Meine eigenen Erfahrungen
Bei Fridas erstem Silvester war zunächst nichts darauf hindeutend, dass sie einmal geräuschsensibel werden könnte. Gewitter mit lautem Donner hatte sie bislang völlig unbeeindruckt draußen überstanden. Am Silvesterabend wollten wir etwa zwei Stunden vor dem großen Feuerwerk noch einmal mit ihr rausgehen, damit sie sich lösen kann. Genau in diesem Moment explodierten jedoch zwei extrem laute Böller direkt über uns.
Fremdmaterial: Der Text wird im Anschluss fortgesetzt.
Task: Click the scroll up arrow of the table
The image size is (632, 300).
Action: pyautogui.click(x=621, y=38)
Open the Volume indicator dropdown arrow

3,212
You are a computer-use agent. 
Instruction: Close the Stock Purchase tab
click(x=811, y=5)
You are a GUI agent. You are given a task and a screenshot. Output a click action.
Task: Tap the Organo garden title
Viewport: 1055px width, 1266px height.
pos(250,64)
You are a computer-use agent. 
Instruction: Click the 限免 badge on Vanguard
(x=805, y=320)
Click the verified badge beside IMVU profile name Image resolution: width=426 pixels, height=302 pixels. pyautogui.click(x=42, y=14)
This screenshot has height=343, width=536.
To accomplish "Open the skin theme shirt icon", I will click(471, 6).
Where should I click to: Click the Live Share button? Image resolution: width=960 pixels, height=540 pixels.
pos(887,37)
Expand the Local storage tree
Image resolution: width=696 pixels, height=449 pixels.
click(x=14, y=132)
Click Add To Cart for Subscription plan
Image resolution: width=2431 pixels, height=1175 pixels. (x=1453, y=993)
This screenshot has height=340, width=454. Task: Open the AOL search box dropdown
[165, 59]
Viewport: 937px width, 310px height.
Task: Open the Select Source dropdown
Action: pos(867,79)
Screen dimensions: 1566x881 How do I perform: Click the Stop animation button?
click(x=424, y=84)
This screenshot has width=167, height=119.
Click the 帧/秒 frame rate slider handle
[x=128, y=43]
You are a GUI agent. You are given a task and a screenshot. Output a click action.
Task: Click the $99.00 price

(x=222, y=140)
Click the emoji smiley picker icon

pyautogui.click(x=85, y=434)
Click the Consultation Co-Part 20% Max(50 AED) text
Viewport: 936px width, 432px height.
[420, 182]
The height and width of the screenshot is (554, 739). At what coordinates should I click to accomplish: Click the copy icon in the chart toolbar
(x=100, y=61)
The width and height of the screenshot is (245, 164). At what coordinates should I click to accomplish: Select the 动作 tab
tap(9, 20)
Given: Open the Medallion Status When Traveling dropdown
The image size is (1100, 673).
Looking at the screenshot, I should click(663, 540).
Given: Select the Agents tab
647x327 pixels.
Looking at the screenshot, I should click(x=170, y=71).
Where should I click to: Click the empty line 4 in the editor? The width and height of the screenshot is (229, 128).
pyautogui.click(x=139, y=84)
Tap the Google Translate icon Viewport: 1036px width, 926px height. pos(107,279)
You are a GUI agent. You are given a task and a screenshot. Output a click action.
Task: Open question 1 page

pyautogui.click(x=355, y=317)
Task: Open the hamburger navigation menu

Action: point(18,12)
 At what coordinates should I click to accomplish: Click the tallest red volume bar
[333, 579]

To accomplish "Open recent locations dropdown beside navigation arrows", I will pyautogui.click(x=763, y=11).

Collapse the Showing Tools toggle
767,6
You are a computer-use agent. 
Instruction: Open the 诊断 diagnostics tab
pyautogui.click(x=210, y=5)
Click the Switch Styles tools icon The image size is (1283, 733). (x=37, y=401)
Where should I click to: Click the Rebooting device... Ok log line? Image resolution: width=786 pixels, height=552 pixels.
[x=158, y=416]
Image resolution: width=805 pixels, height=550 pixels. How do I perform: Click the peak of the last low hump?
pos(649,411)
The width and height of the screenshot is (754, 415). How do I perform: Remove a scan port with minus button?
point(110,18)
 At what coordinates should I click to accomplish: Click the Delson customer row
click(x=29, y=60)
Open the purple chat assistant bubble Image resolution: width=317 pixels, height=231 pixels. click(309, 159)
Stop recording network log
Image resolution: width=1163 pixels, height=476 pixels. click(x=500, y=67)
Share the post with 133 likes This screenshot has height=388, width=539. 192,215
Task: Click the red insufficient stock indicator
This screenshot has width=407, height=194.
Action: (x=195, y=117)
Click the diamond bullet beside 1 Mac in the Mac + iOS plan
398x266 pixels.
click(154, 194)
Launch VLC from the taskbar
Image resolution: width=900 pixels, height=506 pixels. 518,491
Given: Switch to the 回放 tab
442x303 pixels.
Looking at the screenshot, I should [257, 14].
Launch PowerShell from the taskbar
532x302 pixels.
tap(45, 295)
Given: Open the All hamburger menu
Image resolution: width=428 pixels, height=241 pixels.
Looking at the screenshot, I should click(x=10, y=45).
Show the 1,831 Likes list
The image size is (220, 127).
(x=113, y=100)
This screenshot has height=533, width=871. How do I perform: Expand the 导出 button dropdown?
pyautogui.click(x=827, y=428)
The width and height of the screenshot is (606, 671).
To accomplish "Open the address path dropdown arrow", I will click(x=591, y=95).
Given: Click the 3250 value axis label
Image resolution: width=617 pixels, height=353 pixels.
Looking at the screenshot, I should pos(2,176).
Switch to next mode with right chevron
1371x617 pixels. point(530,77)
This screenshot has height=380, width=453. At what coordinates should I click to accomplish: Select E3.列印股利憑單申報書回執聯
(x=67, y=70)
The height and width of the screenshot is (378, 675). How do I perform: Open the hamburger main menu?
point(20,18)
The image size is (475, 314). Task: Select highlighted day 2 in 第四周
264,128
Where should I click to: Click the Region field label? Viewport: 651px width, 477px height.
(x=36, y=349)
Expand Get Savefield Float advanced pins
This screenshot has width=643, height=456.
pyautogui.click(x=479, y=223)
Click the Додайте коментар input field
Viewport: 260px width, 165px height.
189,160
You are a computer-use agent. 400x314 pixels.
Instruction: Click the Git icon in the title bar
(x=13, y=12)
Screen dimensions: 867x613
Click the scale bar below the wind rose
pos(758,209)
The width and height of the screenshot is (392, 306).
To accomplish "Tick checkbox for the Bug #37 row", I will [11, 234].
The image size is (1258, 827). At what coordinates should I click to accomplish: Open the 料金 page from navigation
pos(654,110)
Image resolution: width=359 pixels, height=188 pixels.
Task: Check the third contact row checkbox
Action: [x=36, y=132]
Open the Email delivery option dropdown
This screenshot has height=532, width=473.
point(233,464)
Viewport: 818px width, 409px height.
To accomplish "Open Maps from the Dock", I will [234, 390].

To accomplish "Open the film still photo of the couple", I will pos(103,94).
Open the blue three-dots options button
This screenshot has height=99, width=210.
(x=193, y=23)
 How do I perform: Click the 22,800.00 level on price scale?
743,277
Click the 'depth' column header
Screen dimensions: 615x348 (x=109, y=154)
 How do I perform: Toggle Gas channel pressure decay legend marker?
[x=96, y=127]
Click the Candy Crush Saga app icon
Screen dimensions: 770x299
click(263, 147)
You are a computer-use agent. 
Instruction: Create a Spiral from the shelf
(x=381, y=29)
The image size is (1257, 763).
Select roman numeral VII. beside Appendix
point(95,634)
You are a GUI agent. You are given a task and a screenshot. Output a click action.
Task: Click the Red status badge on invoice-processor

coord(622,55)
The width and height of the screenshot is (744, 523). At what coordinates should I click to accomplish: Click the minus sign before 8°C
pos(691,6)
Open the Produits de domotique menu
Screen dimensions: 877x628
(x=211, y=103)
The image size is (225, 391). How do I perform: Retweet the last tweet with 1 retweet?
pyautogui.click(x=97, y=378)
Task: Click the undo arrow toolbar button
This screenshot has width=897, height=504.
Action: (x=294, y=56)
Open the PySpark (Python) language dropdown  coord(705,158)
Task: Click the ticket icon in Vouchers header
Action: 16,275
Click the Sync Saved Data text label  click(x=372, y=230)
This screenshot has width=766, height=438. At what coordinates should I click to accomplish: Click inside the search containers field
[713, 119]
Die Wirkung war heftig: Frida zitterte stundenlang, war kaum ansprechbar und konnte kein Futter annehmen.
Seit diesem Erlebnis reagiert sie bei jedem plötzlichen Knall zunächst mit einem Zusammenzucken, und selbst Donner führt inzwischen zu spürbarem Zittern. Bei einem weiteren Feuerwerk - Mitte dieses Jahres zum Aufstieg des HSV - hat sie die Angst erneut gezeigt. Auch da zitterte sie lange nach.
Um sie bestmöglich auf den Jahreswechsel vorzubereiten, trainieren wir seit etwa zwei Wochen gezielt während der Fütterung mit Feuerwerksgeräuschen von YouTube. Zuerst haben wir das Video ganz leise über das Handy abgespielt, dann sukzessive die Lautstärke erhöht. Inzwischen nutzen wir einen externen Lautsprecher, als nächstes wollen wir die Geräusche über die Soundbar mit Subwoofer abspielen, damit sie aus verschiedenen Richtungen und mit mehr Druck wahrgenommen werden. Wenn sie die Geräusche zu Hause gut toleriert, möchte ich sie später auch auf Spaziergängen einsetzen.
Erste kleine Fortschritte sehen wir bereits: Einige Miniknaller, die Kinder vor Kurzem in geringer Entfernung gezündet haben, haben sie kaum beeindruckt - früher wäre sie jedes Mal stark zusammengezuckt.